Task to complete: Leaving out the images, please output every entry exactly as it appears.

Provided information:
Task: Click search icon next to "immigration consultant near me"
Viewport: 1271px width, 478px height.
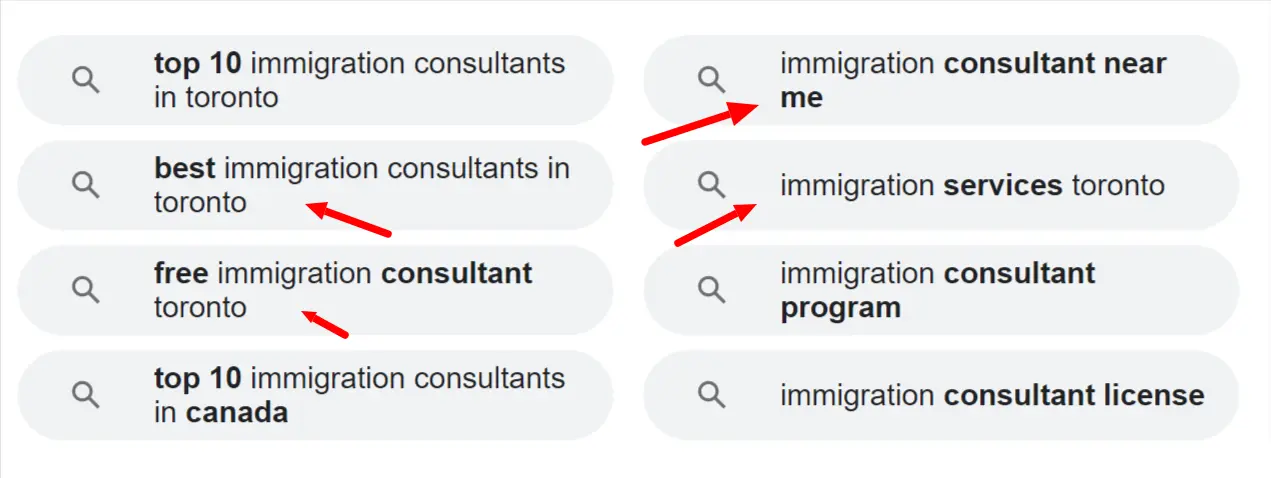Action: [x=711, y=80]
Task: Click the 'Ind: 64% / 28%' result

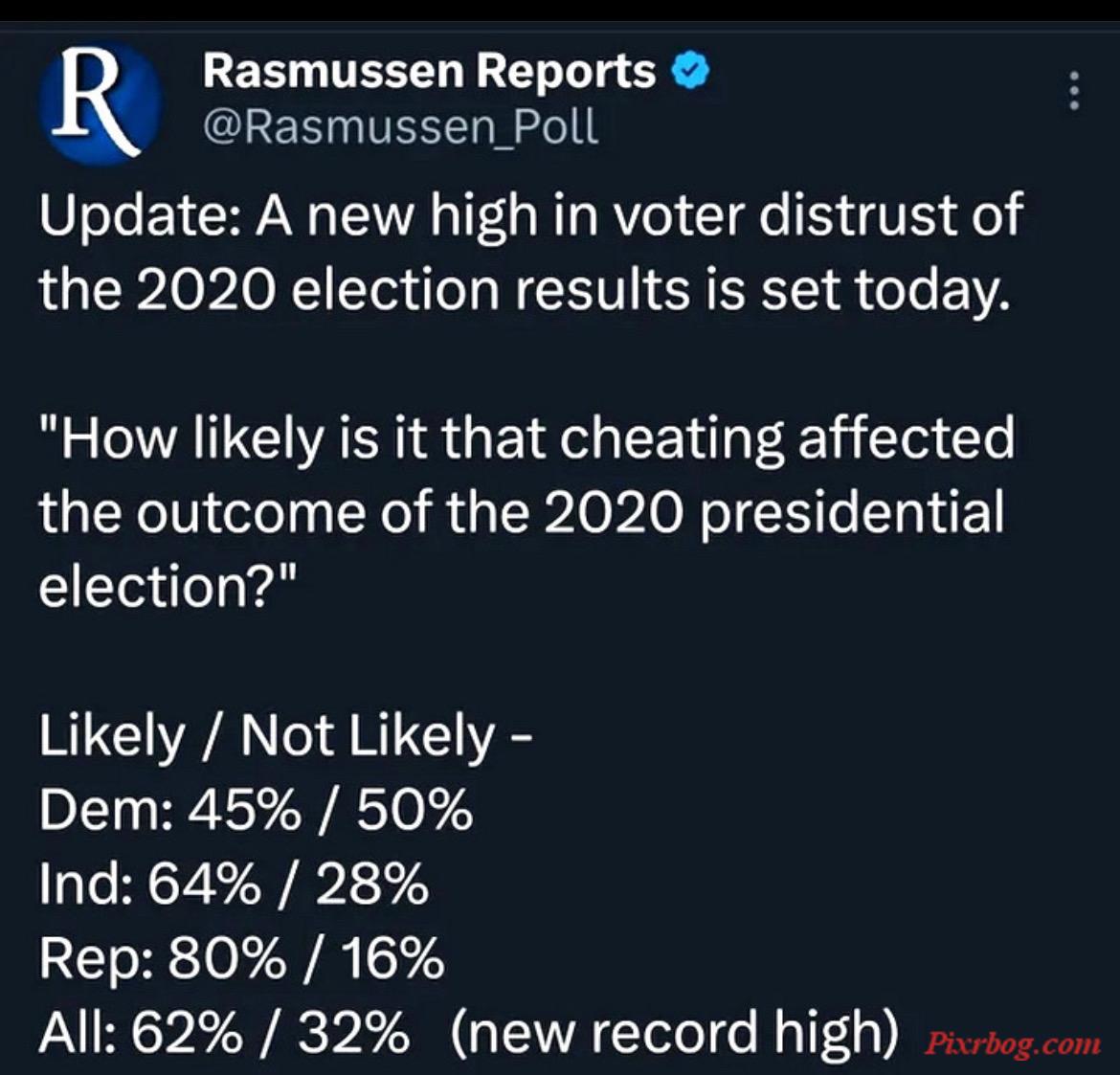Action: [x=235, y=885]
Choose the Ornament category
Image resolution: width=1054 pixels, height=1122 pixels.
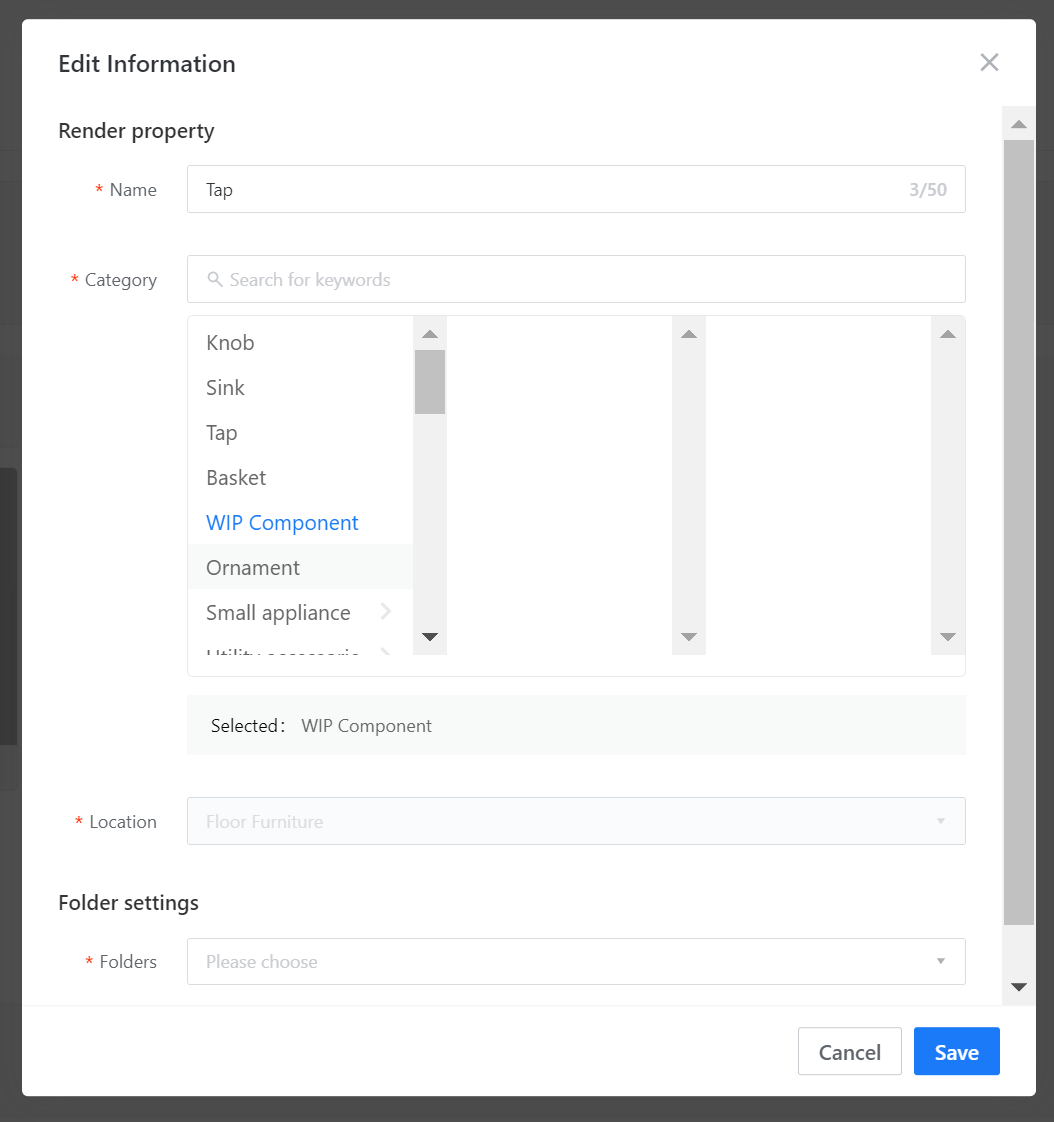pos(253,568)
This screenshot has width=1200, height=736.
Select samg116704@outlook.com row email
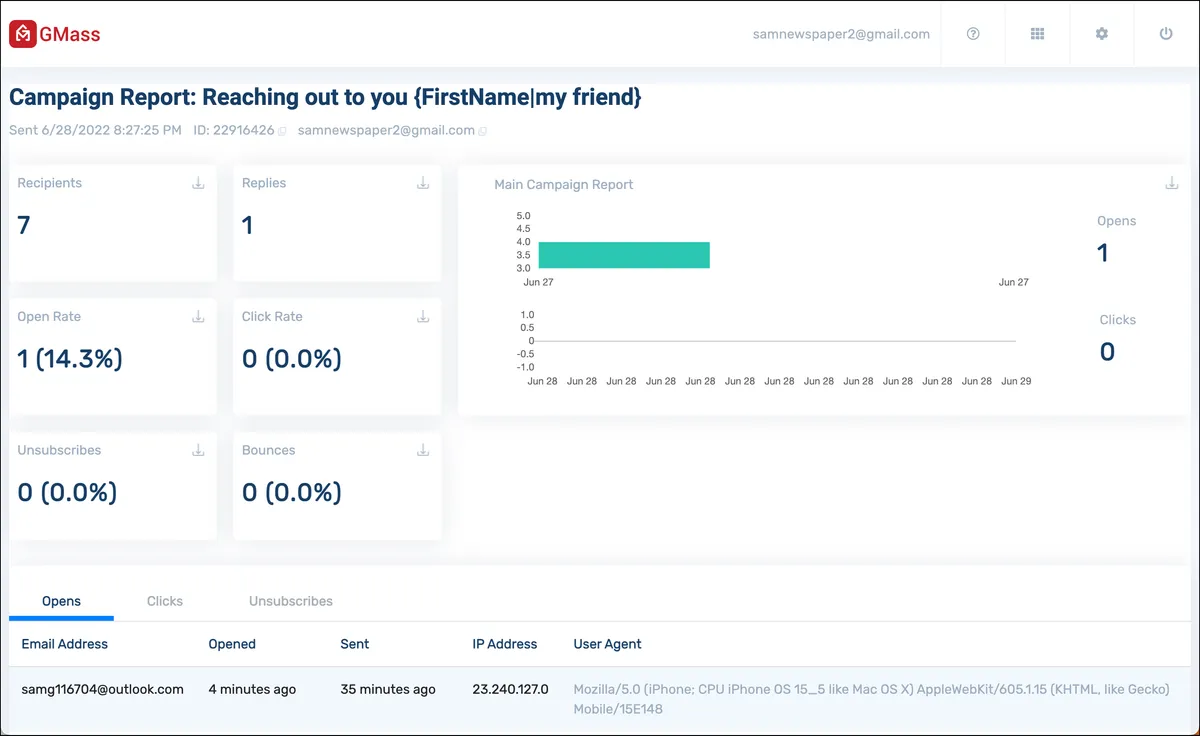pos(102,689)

Result of the task:
Task: Click search icon next to "immigration consultant near me"
Viewport: 1271px width, 478px height.
Action: [x=711, y=80]
Task: Click the 'Ind: 64% / 28%' result

Action: [x=235, y=885]
Choose the Ornament category
Image resolution: width=1054 pixels, height=1122 pixels.
pos(253,568)
This screenshot has width=1200, height=736.
Select samg116704@outlook.com row email
pos(102,689)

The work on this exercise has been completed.